Le 122e Congrès des notaires de France se concentre sur la fiscalité et a formulé 21 propositions organisées autour de trois objectifs principaux : renforcer la sécurité juridique, stabiliser les règles fiscales et encourager une circulation plus précoce du patrimoine. Ces propositions seront débattues et soumises au vote lors du Congrès, prévu à Lille du 30 septembre au 2 octobre 2026. À ce stade, elles ne constituent pas des modifications du droit en vigueur.

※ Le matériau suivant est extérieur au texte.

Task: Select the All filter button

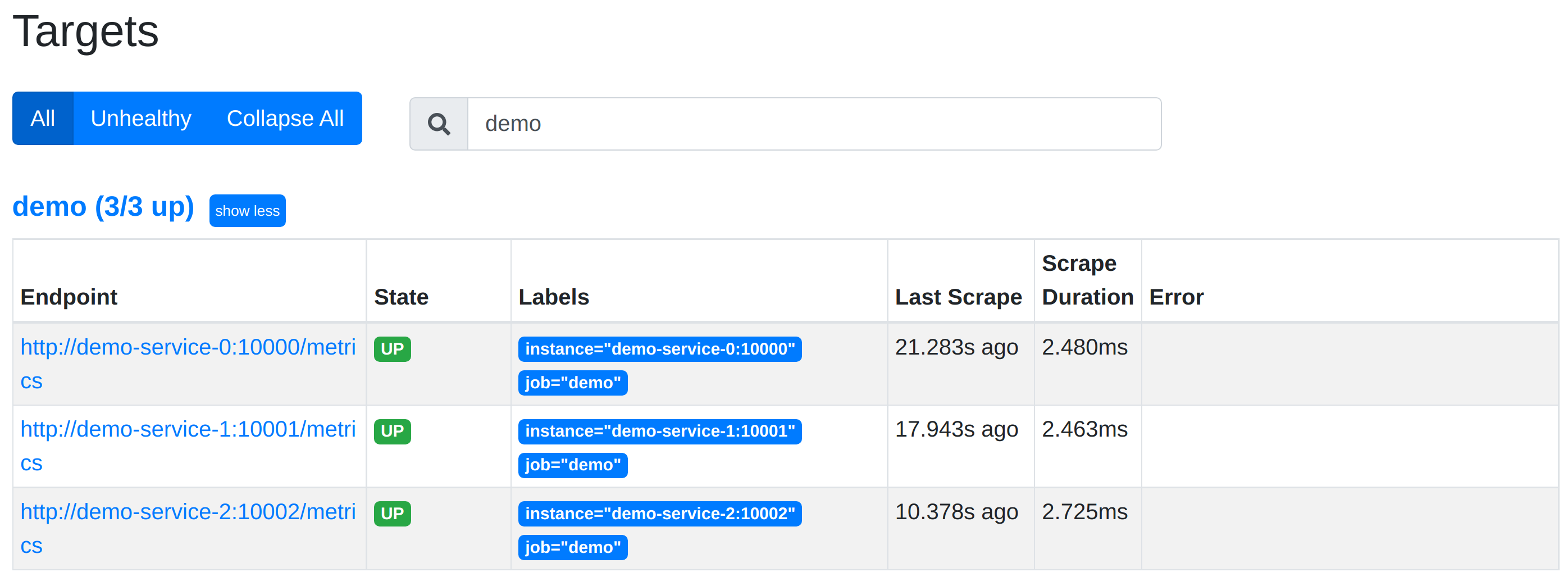Action: tap(43, 118)
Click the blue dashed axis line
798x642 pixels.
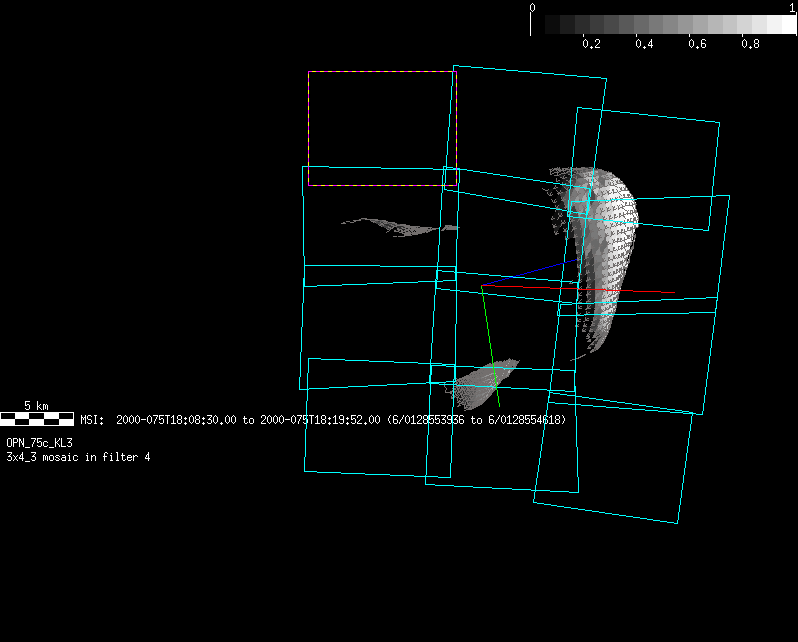[530, 272]
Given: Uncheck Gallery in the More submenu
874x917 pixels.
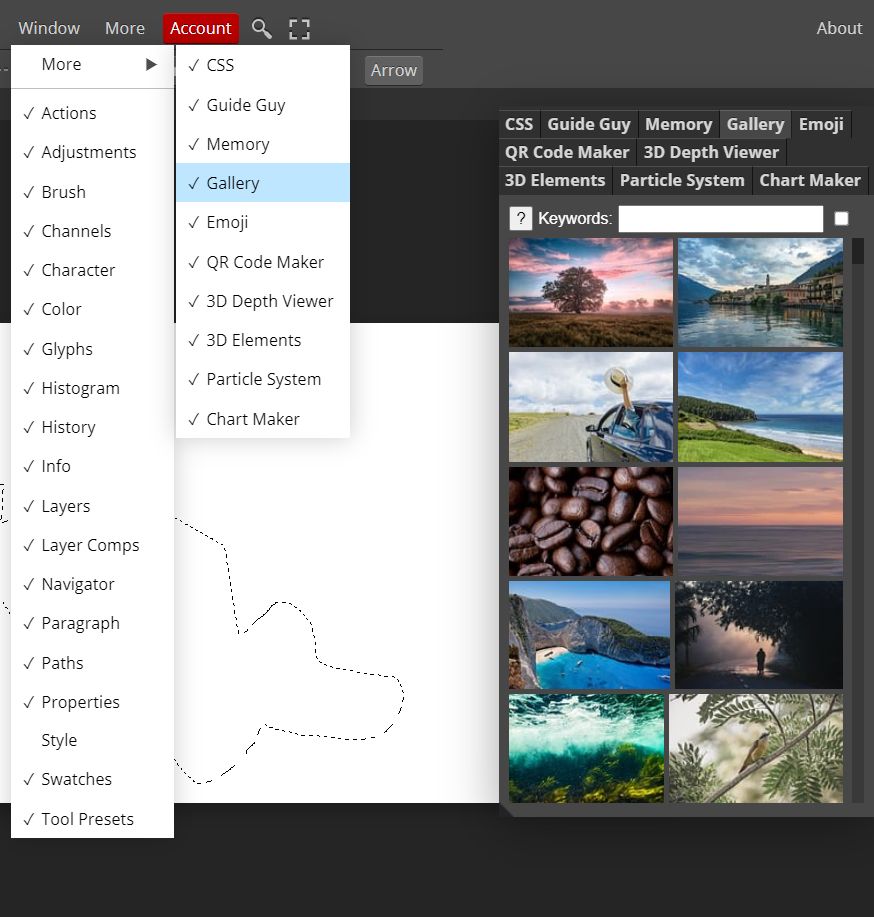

Quatorze propositions concernent la sécurité fiscale. Le Congrès souhaite notamment renforcer le droit à l’erreur en précisant la notion de première erreur et en portant la réduction des intérêts de retard à 80 %, voire à 100 % sur décision de l’Administration. Il est également proposé d’étendre le contrôle fiscal sur demande à l’ensemble des actes authentiques soumis à enregistrement, y compris les ventes immobilières et les partages. De plus, les héritiers pourraient bénéficier de délais de paiement des droits de succession allant jusqu’à cinq ans, et jusqu’à dix ans lorsque la succession inclut principalement des biens difficiles à vendre.
Deux propositions visent à stabiliser la fiscalité. Les notaires souhaitent protéger les attentes légitimes des contribuables ayant engagé des investissements à long terme basés sur un régime fiscal déterminé, afin de limiter les conséquences des changements de règles qui pourraient perturber l’équilibre économique de projets déjà engagés.
Cinq propositions incitatives cherchent à faciliter les transmissions entre générations. Le Congrès propose de réduire de moitié les taux des droits applicables à certaines donations en pleine propriété ou en usufruit réalisées avant les 75 ans du donateur, dans la limite d’une part taxable de 552 324 euros. Il est également recommandé d’appliquer aux successions les abattements dont bénéficient les petits-enfants et arrière-petits-enfants en matière de donation.
Enfin, les notaires suggèrent de réformer la fiscalité des plus-values immobilières pour faciliter les ventes. La durée nécessaire pour obtenir l’exonération totale des prélèvements sociaux serait réduite de trente à vingt-deux ans, et le réinvestissement du prix de cession serait encouragé. Ces mes visent à rendre la fiscalité plus lisible et à éviter qu’elle ne bloque les transmissions, les ventes ou les investissements.
Source : Congrès des notaires de France.